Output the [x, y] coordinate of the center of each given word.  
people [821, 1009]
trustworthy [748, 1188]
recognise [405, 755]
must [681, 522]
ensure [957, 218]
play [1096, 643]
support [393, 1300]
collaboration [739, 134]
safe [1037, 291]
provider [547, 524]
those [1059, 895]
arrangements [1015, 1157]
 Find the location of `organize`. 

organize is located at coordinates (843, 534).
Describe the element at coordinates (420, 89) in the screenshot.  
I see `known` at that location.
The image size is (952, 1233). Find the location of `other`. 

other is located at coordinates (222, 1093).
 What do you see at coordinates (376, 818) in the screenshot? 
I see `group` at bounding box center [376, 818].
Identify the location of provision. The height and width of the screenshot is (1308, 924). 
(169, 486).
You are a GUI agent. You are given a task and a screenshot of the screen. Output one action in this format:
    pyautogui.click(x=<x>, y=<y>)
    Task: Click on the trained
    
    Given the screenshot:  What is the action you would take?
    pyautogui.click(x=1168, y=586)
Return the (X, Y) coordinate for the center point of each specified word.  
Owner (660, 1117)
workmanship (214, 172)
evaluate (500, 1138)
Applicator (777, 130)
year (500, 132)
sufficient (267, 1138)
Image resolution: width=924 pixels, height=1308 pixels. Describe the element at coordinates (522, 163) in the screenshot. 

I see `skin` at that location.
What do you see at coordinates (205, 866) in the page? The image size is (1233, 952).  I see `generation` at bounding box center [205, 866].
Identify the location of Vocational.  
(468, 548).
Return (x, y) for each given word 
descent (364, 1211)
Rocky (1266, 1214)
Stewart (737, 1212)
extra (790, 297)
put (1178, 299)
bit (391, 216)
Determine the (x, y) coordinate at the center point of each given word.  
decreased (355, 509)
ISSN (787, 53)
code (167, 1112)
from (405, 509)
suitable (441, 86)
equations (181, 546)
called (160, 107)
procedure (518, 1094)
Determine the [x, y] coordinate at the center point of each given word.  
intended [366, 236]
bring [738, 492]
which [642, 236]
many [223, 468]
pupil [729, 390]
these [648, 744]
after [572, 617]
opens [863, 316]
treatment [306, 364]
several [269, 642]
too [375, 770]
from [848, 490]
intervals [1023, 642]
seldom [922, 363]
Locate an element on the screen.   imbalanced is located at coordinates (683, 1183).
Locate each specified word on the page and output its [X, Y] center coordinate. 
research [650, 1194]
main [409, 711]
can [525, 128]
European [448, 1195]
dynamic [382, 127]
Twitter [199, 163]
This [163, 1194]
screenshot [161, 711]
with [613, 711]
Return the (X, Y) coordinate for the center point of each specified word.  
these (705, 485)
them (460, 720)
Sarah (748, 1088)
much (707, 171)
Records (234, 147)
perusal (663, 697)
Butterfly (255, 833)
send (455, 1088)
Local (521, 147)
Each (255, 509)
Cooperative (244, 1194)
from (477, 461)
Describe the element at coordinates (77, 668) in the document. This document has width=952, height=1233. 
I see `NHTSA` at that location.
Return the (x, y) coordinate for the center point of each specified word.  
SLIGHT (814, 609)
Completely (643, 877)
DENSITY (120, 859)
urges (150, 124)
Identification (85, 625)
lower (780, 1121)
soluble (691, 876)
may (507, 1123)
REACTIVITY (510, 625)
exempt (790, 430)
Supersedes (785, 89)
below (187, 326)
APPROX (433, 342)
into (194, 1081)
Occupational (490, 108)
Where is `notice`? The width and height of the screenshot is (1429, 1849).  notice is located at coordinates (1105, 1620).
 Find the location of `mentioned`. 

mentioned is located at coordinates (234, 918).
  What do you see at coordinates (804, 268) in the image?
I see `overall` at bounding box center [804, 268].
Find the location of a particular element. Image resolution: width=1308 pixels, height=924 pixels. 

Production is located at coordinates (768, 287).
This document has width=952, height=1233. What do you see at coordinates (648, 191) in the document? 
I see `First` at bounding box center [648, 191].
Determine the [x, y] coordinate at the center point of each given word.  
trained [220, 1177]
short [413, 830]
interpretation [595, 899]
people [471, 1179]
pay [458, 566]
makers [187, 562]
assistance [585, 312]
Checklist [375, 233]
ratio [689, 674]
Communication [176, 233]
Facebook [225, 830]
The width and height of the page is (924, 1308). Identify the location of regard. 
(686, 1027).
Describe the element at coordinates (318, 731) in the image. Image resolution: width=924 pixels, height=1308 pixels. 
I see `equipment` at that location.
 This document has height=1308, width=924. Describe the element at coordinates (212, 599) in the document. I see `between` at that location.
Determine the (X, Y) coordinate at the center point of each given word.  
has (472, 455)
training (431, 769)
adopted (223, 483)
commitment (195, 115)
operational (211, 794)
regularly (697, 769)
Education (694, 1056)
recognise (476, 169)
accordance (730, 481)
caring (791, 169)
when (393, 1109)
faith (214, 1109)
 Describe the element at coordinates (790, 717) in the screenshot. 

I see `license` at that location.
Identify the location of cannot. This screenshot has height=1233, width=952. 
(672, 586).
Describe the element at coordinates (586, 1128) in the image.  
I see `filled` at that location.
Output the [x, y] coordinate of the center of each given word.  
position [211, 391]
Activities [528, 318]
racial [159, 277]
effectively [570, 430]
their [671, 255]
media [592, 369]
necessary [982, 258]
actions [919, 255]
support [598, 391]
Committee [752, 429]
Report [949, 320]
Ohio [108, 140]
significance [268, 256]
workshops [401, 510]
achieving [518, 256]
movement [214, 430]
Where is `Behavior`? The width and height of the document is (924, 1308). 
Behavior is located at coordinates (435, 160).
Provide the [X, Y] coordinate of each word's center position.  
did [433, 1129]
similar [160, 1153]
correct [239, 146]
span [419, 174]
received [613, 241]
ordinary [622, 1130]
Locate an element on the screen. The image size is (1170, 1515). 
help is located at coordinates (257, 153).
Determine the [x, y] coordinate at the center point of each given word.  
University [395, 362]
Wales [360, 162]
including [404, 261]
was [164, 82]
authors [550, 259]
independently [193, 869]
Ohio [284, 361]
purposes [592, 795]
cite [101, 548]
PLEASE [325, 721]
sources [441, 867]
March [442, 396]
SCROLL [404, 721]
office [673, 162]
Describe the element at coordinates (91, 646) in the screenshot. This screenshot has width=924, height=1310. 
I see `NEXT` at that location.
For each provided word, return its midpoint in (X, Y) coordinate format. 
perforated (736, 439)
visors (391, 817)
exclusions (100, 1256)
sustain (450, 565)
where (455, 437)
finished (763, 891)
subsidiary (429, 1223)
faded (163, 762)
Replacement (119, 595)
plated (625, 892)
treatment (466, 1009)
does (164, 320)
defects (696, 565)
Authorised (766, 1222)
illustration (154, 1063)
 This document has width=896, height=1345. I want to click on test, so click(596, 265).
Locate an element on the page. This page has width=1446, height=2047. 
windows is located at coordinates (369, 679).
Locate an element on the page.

> Request:
Could you arrange every line of the data above as a numbered list, leaving out the blank lines?

> Task solution:
1. Output the [x, y] coordinate of the center of each given word.  
2. people [821, 1009]
3. trustworthy [748, 1188]
4. recognise [405, 755]
5. must [681, 522]
6. ensure [957, 218]
7. play [1096, 643]
8. support [393, 1300]
9. collaboration [739, 134]
10. safe [1037, 291]
11. provider [547, 524]
12. those [1059, 895]
13. arrangements [1015, 1157]
14.  Find the location of `organize`. 
15. organize is located at coordinates (843, 534).
16. Describe the element at coordinates (420, 89) in the screenshot.  
17. I see `known` at that location.
18. The image size is (952, 1233). Find the location of `other`. 
19. other is located at coordinates (222, 1093).
20.  What do you see at coordinates (376, 818) in the screenshot? 
21. I see `group` at bounding box center [376, 818].
22. Identify the location of provision. The height and width of the screenshot is (1308, 924). 
23. (169, 486).
24. You are a GUI agent. You are given a task and a screenshot of the screen. Output one action in this format:
25.     pyautogui.click(x=<x>, y=<y>)
26.     Task: Click on the trained
27.     Given the screenshot:  What is the action you would take?
28.     pyautogui.click(x=1168, y=586)
29. Return the (X, Y) coordinate for the center point of each specified word.  
30. Owner (660, 1117)
31. workmanship (214, 172)
32. evaluate (500, 1138)
33. Applicator (777, 130)
34. year (500, 132)
35. sufficient (267, 1138)
36. Image resolution: width=924 pixels, height=1308 pixels. Describe the element at coordinates (522, 163) in the screenshot. 
37. I see `skin` at that location.
38. What do you see at coordinates (205, 866) in the page? The image size is (1233, 952).  I see `generation` at bounding box center [205, 866].
39. Identify the location of Vocational.  
40. (468, 548).
41. Return (x, y) for each given word 
42. descent (364, 1211)
43. Rocky (1266, 1214)
44. Stewart (737, 1212)
45. extra (790, 297)
46. put (1178, 299)
47. bit (391, 216)
48. Determine the (x, y) coordinate at the center point of each given word.  
49. decreased (355, 509)
50. ISSN (787, 53)
51. code (167, 1112)
52. from (405, 509)
53. suitable (441, 86)
54. equations (181, 546)
55. called (160, 107)
56. procedure (518, 1094)
57. Determine the [x, y] coordinate at the center point of each given word.  
58. intended [366, 236]
59. bring [738, 492]
60. which [642, 236]
61. many [223, 468]
62. pupil [729, 390]
63. these [648, 744]
64. after [572, 617]
65. opens [863, 316]
66. treatment [306, 364]
67. several [269, 642]
68. too [375, 770]
69. from [848, 490]
70. intervals [1023, 642]
71. seldom [922, 363]
72. Locate an element on the screen.   imbalanced is located at coordinates (683, 1183).
73. Locate each specified word on the page and output its [X, Y] center coordinate. 
74. research [650, 1194]
75. main [409, 711]
76. can [525, 128]
77. European [448, 1195]
78. dynamic [382, 127]
79. Twitter [199, 163]
80. This [163, 1194]
81. screenshot [161, 711]
82. with [613, 711]
83. Return the (X, Y) coordinate for the center point of each specified word.  
84. these (705, 485)
85. them (460, 720)
86. Sarah (748, 1088)
87. much (707, 171)
88. Records (234, 147)
89. perusal (663, 697)
90. Butterfly (255, 833)
91. send (455, 1088)
92. Local (521, 147)
93. Each (255, 509)
94. Cooperative (244, 1194)
95. from (477, 461)
96. Describe the element at coordinates (77, 668) in the document. This document has width=952, height=1233. 
97. I see `NHTSA` at that location.
98. Return the (x, y) coordinate for the center point of each specified word.  
99. SLIGHT (814, 609)
100. Completely (643, 877)
101. DENSITY (120, 859)
102. urges (150, 124)
103. Identification (85, 625)
104. lower (780, 1121)
105. soluble (691, 876)
106. may (507, 1123)
107. REACTIVITY (510, 625)
108. exempt (790, 430)
109. Supersedes (785, 89)
110. below (187, 326)
111. APPROX (433, 342)
112. into (194, 1081)
113. Occupational (490, 108)
114. Where is `notice`? The width and height of the screenshot is (1429, 1849).  notice is located at coordinates (1105, 1620).
115.  Find the location of `mentioned`. 
116. mentioned is located at coordinates (234, 918).
117.   What do you see at coordinates (804, 268) in the image?
118. I see `overall` at bounding box center [804, 268].
119. Find the location of a particular element. Image resolution: width=1308 pixels, height=924 pixels. 
120. Production is located at coordinates (768, 287).
121. This document has width=952, height=1233. What do you see at coordinates (648, 191) in the document? 
122. I see `First` at bounding box center [648, 191].
123. Determine the [x, y] coordinate at the center point of each given word.  
124. trained [220, 1177]
125. short [413, 830]
126. interpretation [595, 899]
127. people [471, 1179]
128. pay [458, 566]
129. makers [187, 562]
130. assistance [585, 312]
131. Checklist [375, 233]
132. ratio [689, 674]
133. Communication [176, 233]
134. Facebook [225, 830]
135. The width and height of the page is (924, 1308). Identify the location of regard. 
136. (686, 1027).
137. Describe the element at coordinates (318, 731) in the image. Image resolution: width=924 pixels, height=1308 pixels. 
138. I see `equipment` at that location.
139.  This document has height=1308, width=924. Describe the element at coordinates (212, 599) in the document. I see `between` at that location.
140. Determine the (X, Y) coordinate at the center point of each given word.  
141. has (472, 455)
142. training (431, 769)
143. adopted (223, 483)
144. commitment (195, 115)
145. operational (211, 794)
146. regularly (697, 769)
147. Education (694, 1056)
148. recognise (476, 169)
149. accordance (730, 481)
150. caring (791, 169)
151. when (393, 1109)
152. faith (214, 1109)
153.  Describe the element at coordinates (790, 717) in the screenshot. 
154. I see `license` at that location.
155. Identify the location of cannot. This screenshot has height=1233, width=952. 
156. (672, 586).
157. Describe the element at coordinates (586, 1128) in the image.  
158. I see `filled` at that location.
159. Output the [x, y] coordinate of the center of each given word.  
160. position [211, 391]
161. Activities [528, 318]
162. racial [159, 277]
163. effectively [570, 430]
164. their [671, 255]
165. media [592, 369]
166. necessary [982, 258]
167. actions [919, 255]
168. support [598, 391]
169. Committee [752, 429]
170. Report [949, 320]
171. Ohio [108, 140]
172. significance [268, 256]
173. workshops [401, 510]
174. achieving [518, 256]
175. movement [214, 430]
176. Where is `Behavior`? The width and height of the document is (924, 1308). 
177. Behavior is located at coordinates (435, 160).
178. Provide the [X, Y] coordinate of each word's center position.  
179. did [433, 1129]
180. similar [160, 1153]
181. correct [239, 146]
182. span [419, 174]
183. received [613, 241]
184. ordinary [622, 1130]
185. Locate an element on the screen. The image size is (1170, 1515). 
186. help is located at coordinates (257, 153).
187. Determine the [x, y] coordinate at the center point of each given word.  
188. University [395, 362]
189. Wales [360, 162]
190. including [404, 261]
191. was [164, 82]
192. authors [550, 259]
193. independently [193, 869]
194. Ohio [284, 361]
195. purposes [592, 795]
196. cite [101, 548]
197. PLEASE [325, 721]
198. sources [441, 867]
199. March [442, 396]
200. SCROLL [404, 721]
201. office [673, 162]
202. Describe the element at coordinates (91, 646) in the screenshot. This screenshot has width=924, height=1310. 
203. I see `NEXT` at that location.
204. For each provided word, return its midpoint in (X, Y) coordinate format. 
205. perforated (736, 439)
206. visors (391, 817)
207. exclusions (100, 1256)
208. sustain (450, 565)
209. where (455, 437)
210. finished (763, 891)
211. subsidiary (429, 1223)
212. faded (163, 762)
213. Replacement (119, 595)
214. plated (625, 892)
215. treatment (466, 1009)
216. does (164, 320)
217. defects (696, 565)
218. Authorised (766, 1222)
219. illustration (154, 1063)
220.  This document has width=896, height=1345. I want to click on test, so click(596, 265).
221. Locate an element on the page. This page has width=1446, height=2047. 
222. windows is located at coordinates (369, 679).
223. Locate an element on the page.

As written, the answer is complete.